DATA UNDER STUDY:

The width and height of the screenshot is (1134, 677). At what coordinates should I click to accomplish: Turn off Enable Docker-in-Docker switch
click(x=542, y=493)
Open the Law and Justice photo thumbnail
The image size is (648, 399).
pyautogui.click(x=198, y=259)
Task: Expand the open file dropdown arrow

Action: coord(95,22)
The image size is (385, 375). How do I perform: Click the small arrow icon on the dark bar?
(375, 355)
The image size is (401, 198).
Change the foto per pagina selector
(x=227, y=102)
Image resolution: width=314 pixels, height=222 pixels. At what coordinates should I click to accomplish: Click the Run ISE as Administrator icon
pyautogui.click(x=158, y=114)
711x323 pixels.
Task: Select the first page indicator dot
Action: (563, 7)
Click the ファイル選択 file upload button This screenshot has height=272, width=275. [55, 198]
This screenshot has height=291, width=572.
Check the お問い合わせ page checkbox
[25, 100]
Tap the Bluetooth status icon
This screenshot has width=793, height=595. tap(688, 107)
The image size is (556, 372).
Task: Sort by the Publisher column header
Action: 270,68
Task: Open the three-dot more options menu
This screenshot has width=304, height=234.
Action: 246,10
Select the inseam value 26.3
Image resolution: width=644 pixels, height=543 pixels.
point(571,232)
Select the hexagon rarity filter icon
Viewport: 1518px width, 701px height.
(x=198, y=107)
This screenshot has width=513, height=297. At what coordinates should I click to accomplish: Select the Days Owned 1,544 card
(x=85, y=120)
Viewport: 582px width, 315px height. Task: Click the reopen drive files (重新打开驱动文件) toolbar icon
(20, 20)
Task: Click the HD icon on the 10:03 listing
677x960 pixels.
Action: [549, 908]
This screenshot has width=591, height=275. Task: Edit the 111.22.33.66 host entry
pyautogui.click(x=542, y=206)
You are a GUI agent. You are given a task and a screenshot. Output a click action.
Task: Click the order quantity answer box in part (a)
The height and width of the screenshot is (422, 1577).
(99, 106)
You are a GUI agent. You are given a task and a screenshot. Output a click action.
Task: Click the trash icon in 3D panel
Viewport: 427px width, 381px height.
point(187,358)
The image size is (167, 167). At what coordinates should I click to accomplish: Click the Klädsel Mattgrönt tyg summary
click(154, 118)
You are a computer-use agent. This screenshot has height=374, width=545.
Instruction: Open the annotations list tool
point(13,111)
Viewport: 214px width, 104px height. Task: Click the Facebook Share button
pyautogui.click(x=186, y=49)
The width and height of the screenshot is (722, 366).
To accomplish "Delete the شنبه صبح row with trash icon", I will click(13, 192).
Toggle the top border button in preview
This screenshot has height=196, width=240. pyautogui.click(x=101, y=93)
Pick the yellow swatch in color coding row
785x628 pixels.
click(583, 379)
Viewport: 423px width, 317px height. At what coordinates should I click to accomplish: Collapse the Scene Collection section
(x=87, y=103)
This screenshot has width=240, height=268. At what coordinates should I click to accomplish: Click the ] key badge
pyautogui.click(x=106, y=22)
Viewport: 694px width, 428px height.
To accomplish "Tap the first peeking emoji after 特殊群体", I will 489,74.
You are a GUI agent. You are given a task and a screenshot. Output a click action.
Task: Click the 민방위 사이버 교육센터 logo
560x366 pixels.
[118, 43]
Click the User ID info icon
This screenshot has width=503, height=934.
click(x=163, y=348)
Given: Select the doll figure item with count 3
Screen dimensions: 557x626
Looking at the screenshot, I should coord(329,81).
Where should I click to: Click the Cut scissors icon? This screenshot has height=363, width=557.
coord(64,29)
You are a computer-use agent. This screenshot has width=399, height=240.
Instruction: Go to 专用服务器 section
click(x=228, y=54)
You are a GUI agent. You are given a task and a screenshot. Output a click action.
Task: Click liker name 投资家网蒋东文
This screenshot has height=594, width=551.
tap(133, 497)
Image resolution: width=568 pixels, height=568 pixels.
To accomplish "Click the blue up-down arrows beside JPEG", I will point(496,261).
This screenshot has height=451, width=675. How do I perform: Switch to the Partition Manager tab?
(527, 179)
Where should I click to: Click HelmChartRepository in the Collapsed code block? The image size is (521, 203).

TASK OBJECTIVE:
Write the records above out again precisely.

ANSWER TO THIS EXERCISE:
The width and height of the screenshot is (1134, 677). At what coordinates should I click to accomplish: Turn off Enable Docker-in-Docker switch
click(x=542, y=493)
Open the Law and Justice photo thumbnail
The image size is (648, 399).
pyautogui.click(x=198, y=259)
Task: Expand the open file dropdown arrow

Action: coord(95,22)
The image size is (385, 375). How do I perform: Click the small arrow icon on the dark bar?
(375, 355)
The image size is (401, 198).
Change the foto per pagina selector
(x=227, y=102)
Image resolution: width=314 pixels, height=222 pixels. At what coordinates should I click to accomplish: Click the Run ISE as Administrator icon
pyautogui.click(x=158, y=114)
711x323 pixels.
Task: Select the first page indicator dot
Action: (563, 7)
Click the ファイル選択 file upload button This screenshot has height=272, width=275. [55, 198]
This screenshot has height=291, width=572.
Check the お問い合わせ page checkbox
[25, 100]
Tap the Bluetooth status icon
This screenshot has width=793, height=595. tap(688, 107)
The image size is (556, 372).
Task: Sort by the Publisher column header
Action: 270,68
Task: Open the three-dot more options menu
This screenshot has width=304, height=234.
Action: 246,10
Select the inseam value 26.3
Image resolution: width=644 pixels, height=543 pixels.
point(571,232)
Select the hexagon rarity filter icon
Viewport: 1518px width, 701px height.
(x=198, y=107)
This screenshot has width=513, height=297. At what coordinates should I click to accomplish: Select the Days Owned 1,544 card
(x=85, y=120)
Viewport: 582px width, 315px height. Task: Click the reopen drive files (重新打开驱动文件) toolbar icon
(20, 20)
Task: Click the HD icon on the 10:03 listing
677x960 pixels.
Action: [549, 908]
This screenshot has width=591, height=275. Task: Edit the 111.22.33.66 host entry
pyautogui.click(x=542, y=206)
You are a GUI agent. You are given a task and a screenshot. Output a click action.
Task: Click the order quantity answer box in part (a)
The height and width of the screenshot is (422, 1577).
(99, 106)
You are a GUI agent. You are given a task and a screenshot. Output a click action.
Task: Click the trash icon in 3D panel
Viewport: 427px width, 381px height.
point(187,358)
The image size is (167, 167). At what coordinates should I click to accomplish: Click the Klädsel Mattgrönt tyg summary
click(154, 118)
You are a computer-use agent. This screenshot has height=374, width=545.
Instruction: Open the annotations list tool
point(13,111)
Viewport: 214px width, 104px height. Task: Click the Facebook Share button
pyautogui.click(x=186, y=49)
The width and height of the screenshot is (722, 366).
To accomplish "Delete the شنبه صبح row with trash icon", I will click(13, 192).
Toggle the top border button in preview
This screenshot has height=196, width=240. pyautogui.click(x=101, y=93)
Pick the yellow swatch in color coding row
785x628 pixels.
click(583, 379)
Viewport: 423px width, 317px height. At what coordinates should I click to accomplish: Collapse the Scene Collection section
(x=87, y=103)
This screenshot has width=240, height=268. At what coordinates should I click to accomplish: Click the ] key badge
pyautogui.click(x=106, y=22)
Viewport: 694px width, 428px height.
To accomplish "Tap the first peeking emoji after 特殊群体", I will 489,74.
You are a GUI agent. You are given a task and a screenshot. Output a click action.
Task: Click the 민방위 사이버 교육센터 logo
560x366 pixels.
[118, 43]
Click the User ID info icon
This screenshot has width=503, height=934.
click(x=163, y=348)
Given: Select the doll figure item with count 3
Screen dimensions: 557x626
Looking at the screenshot, I should coord(329,81).
Where should I click to: Click the Cut scissors icon? This screenshot has height=363, width=557.
coord(64,29)
You are a computer-use agent. This screenshot has width=399, height=240.
Instruction: Go to 专用服务器 section
click(x=228, y=54)
You are a GUI agent. You are given a task and a screenshot. Output a click action.
Task: Click liker name 投资家网蒋东文
This screenshot has height=594, width=551.
tap(133, 497)
Image resolution: width=568 pixels, height=568 pixels.
To accomplish "Click the blue up-down arrows beside JPEG", I will point(496,261).
This screenshot has height=451, width=675. How do I perform: Switch to the Partition Manager tab?
(527, 179)
Where should I click to: Click HelmChartRepository in the Collapsed code block? The image size is (521, 203).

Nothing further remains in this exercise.